Ministério Público diz que a cidade tem outras prioridades e ameaça entrar com ação de improbidade administrativa contra prefeito

Wilson Lima, iG Maranhão |

O desfile das escolas de samba em Teresina foi cancelado após o Ministério Público do Piauí (MPE-PI) proibir a prefeitura da cidade de aplicar recursos públicos nas sete agremiações que participam do evento. Com a medida, o carnaval de Teresina terá apenas desfiles de blocos e shows musicais durante o Carnaval.

A proibição do MPE-PI foi fruto de um ato administrativo assinado pela titular da 25ª Promotoria de Justiça de Teresina, Núcleo de Fazenda Publica, Leida Diniz. Segundo a promotora, a medida tem o objetivo de resguardar o “princípio da boa aplicação das verbas públicas, legalidade e boa governança”. “O Carnaval não é de interesse público primário. Temos várias outras necessidades, como a melhoria dos sistemas públicos de saúde, educação, infra-estrutura. Com tantas necessidades em Teresina, gastar dinheiro com Carnaval é um contrassenso”, afirmou a promotora.

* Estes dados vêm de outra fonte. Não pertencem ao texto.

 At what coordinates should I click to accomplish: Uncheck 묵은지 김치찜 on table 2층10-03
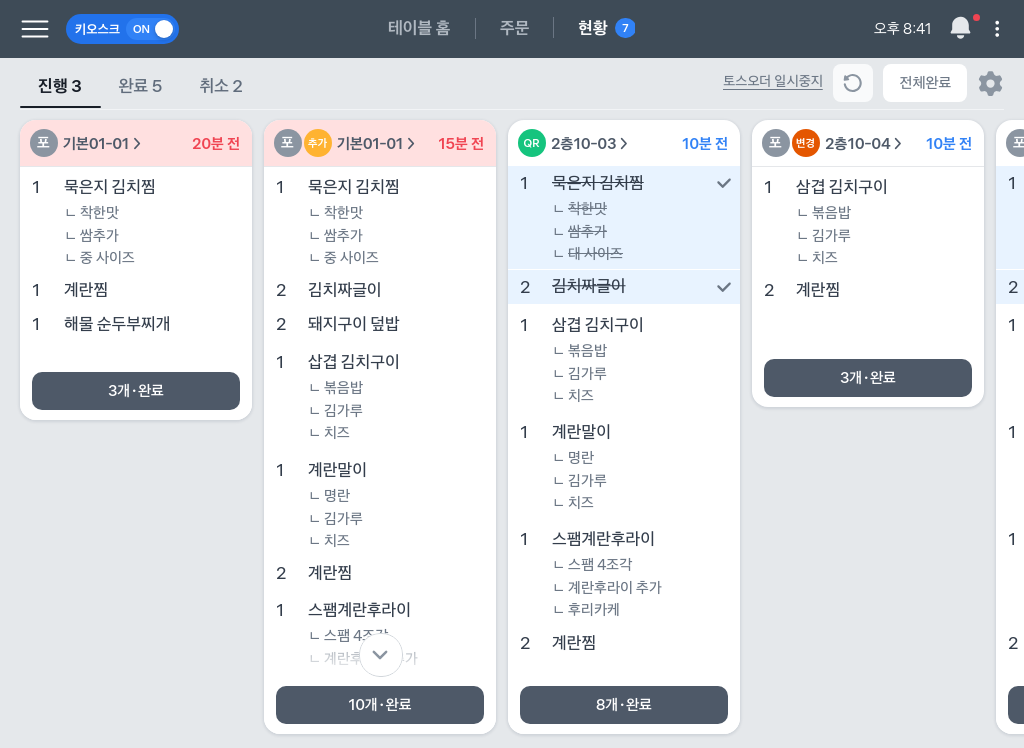724,183
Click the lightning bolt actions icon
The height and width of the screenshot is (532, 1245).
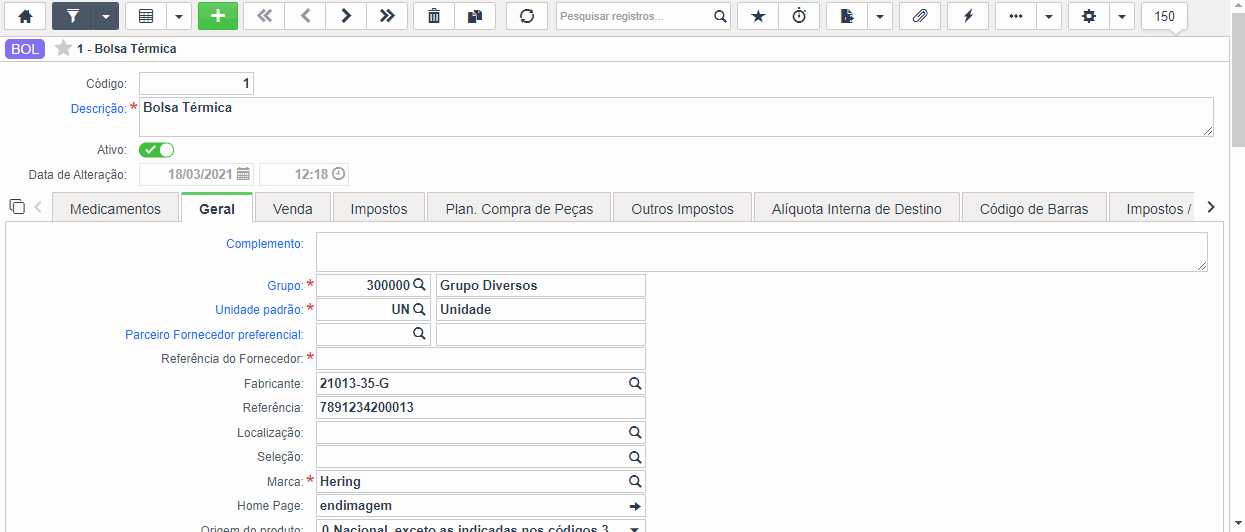(968, 16)
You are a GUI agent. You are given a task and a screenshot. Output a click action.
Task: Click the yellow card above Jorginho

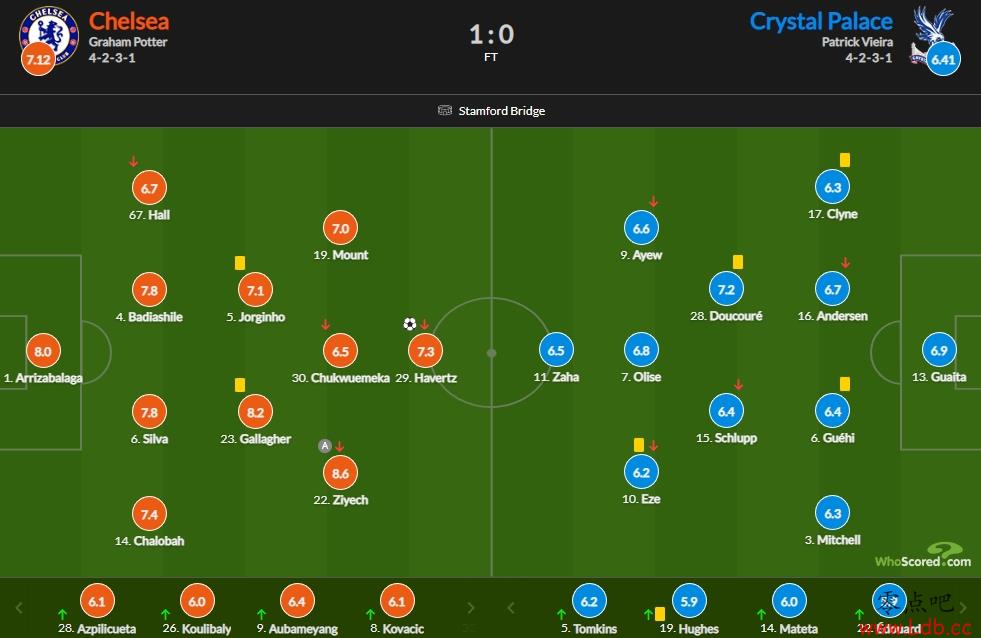pyautogui.click(x=240, y=263)
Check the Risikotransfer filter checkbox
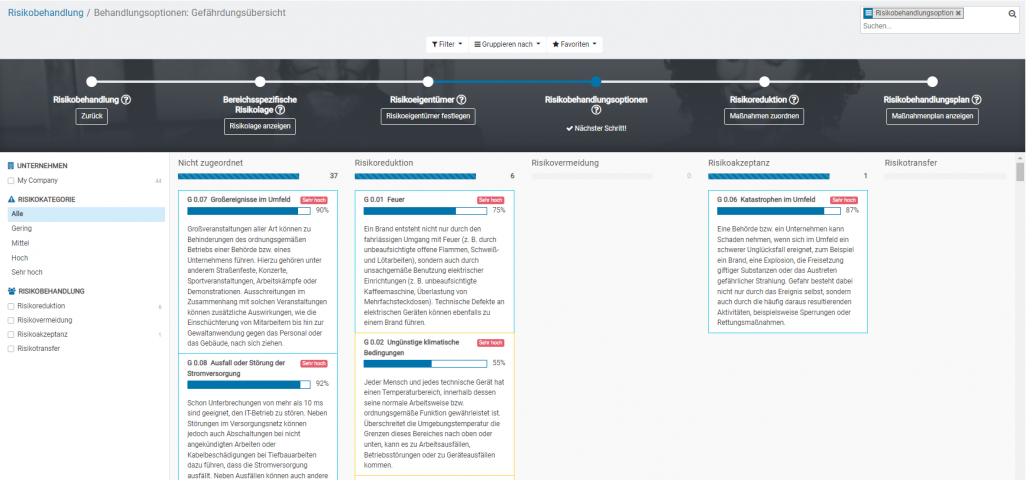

O plano inicial da prefeitura era destinar R$ 50 mil para cada uma das sete escolas que participarão dos desfiles desse ano, um investimento total de R$ 350 mil. Isso equivale a 35% do volume de recursos que  Teresina pretende gastar na programação do Carnaval 2011.

A Fundação Municipal de Cultura Monsenhor Chaves chegou a encaminhar um documento pedindo ao Ministério Público que a medida vigorasse a partir de 2012 para que as escolas de samba descobrissem outras formas de captar recursos. Mas o MPE não aceitou a argumentação da Prefeitura de Teresina e manteve a proibição.

O presidente da Comissão Organizadora do Carnaval de Teresina, Carlos Alberto Silveira, resignou-se com a medida do MPE-PI. “Não foi uma recomendação, foi quase um ultimato. Na determinação do Ministério Público, o prefeito de Teresina (Elmano Férrer, do PTB) é passível de crime de improbidade administrativa em caso de descumprimento”, disse Silveira.

Os representantes das escolas ficaram revoltados com a iniciativa do Ministério Público, uma vez que os recursos pagariam os custos com mão-de-obra de cada uma das agremiações. As escolas com menor orçamento pretendiam gastar aproximadamente R$ 100 mil no Carnaval desse ano. As maiores, algo em torno de R$ 270 mil.

“A promotora quer acabar com o nosso carnaval. Em parte, ela tem razão quando fala que a prioridade é gastar em outros setores da sociedade. Mas existem verbas para a educação, saúde. E para a cultura? Nada? Problemas de saúde e educação existem e sempre vão existir. Agora, acabar com a cultura e o carnaval é uma balela”, resignou-se o presidente da Liga Independente das Escolas de Samba de Teresina (Liespe), Jamil Said.

Sem o desfile das escolas de samba, a programação na avenida Marechal Castelo Branco foi totalmente alterada. No dia 05 de março não haverá atividades e nos dias 06 e 07 de março serão realizados desfiles de blocos e shows. As escolas de samba de Teresina já projetam a realização de festas em protesto contra a ação da promotora. “Não sou contra o Carnaval, sou contra a aplicação de recursos públicos nessa festa quando temos outras prioridades. A iniciativa privada poderia fazer a sua parte e financiar as escolas”, analisa Leida Diniz.